厄介払いはされたわけでなんと返事をしたものか、エステルは困った。だいたい手もとを誤って鉛筆を落とさなければあそこまで危険な目には遭わずにすんだはずなのである。あたふた説明を試みたがルドの眉間の皺はさらに深まった。
「ではきみは自ら危険に飛び込んだというわけか」
「そうなります。というのも、――聞いてください。
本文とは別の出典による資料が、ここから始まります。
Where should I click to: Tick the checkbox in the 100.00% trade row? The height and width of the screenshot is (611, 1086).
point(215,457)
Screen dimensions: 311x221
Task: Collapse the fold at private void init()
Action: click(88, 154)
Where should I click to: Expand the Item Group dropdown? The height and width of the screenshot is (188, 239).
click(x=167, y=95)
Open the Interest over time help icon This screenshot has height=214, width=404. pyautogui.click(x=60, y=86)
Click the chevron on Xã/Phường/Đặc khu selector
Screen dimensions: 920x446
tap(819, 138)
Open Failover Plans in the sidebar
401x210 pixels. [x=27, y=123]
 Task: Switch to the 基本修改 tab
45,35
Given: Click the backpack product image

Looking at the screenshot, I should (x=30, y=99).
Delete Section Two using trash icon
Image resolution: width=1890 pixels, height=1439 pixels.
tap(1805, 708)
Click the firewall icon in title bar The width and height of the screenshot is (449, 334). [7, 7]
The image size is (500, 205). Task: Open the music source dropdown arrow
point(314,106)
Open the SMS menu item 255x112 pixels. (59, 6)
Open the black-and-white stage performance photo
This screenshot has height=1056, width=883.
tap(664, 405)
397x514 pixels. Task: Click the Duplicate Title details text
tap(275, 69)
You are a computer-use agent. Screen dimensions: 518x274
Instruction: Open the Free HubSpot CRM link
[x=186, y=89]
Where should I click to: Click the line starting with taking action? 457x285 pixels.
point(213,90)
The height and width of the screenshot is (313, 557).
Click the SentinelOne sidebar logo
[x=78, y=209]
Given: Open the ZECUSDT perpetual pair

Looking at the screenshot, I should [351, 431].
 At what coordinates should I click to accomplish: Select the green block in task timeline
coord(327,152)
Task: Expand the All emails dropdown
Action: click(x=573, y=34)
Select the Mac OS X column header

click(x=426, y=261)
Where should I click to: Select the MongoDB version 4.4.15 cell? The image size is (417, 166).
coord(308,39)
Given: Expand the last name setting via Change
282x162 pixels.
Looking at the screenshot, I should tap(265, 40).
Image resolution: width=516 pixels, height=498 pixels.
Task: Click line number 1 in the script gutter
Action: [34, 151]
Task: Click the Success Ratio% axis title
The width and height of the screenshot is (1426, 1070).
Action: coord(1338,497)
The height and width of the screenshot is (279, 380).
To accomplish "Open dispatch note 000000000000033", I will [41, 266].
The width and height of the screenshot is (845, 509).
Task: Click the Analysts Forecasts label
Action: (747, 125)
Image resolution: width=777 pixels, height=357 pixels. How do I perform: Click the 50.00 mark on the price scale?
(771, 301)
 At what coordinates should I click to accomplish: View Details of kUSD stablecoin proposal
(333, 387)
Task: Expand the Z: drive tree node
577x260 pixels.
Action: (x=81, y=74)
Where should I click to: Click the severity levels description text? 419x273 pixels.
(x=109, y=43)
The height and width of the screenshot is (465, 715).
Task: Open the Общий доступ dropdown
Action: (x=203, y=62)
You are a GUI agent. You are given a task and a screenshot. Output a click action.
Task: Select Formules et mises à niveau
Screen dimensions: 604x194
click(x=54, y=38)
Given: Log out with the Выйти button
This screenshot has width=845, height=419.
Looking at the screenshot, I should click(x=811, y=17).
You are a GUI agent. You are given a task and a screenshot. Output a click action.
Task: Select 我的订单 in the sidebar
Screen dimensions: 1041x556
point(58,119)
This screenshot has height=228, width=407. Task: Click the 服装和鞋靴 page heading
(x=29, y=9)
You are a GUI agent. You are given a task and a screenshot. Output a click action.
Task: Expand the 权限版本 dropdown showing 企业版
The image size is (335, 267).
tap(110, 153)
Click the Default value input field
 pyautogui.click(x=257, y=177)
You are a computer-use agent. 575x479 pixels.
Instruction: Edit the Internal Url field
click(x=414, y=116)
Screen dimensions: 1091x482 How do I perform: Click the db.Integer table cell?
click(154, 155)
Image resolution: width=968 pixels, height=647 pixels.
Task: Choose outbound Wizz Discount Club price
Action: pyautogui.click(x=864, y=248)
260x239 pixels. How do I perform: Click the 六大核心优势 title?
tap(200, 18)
あの大きなゼボデムイルが不眠の呪いの源泉で、しかもこの回転扉式の一枚鏡、クショフレール大公国を覆う呪いの術式が裏面に刻まれているんです」
「なんだと?」
「見ていただくのが早いかと」
わっせ、と一枚鏡を押して
ぐる、ん。
回転させた。
「すごいことになっているな」
「んもおおお」
術式が刻まれている一枚鏡の裏面は、大砂龍の粘液でどろどろになっている。エステルはルドとともに水をざぱざぱかけ、デッキブラシでごしごしこすって汚れを落とした。
「これが不眠の呪いの術式か」
「全部ではありません。術式の続きが縲緤獄の壁に刻まれていました。鏡の裏面とその続きが勘合符のように合わさることで、大砂龍が発する呪いを外に逃がす魔法が発動する仕組みです」
「掃除のたびに回転させて魔法を発動させていたということか」
「そのとおりです。見てください」
エステルは腰の鞄から取り出したメモ帳を広げた。目の前の一枚鏡裏面の術式に加え、縲緤獄の壁に刻まれていた術式の続きも写しとってある。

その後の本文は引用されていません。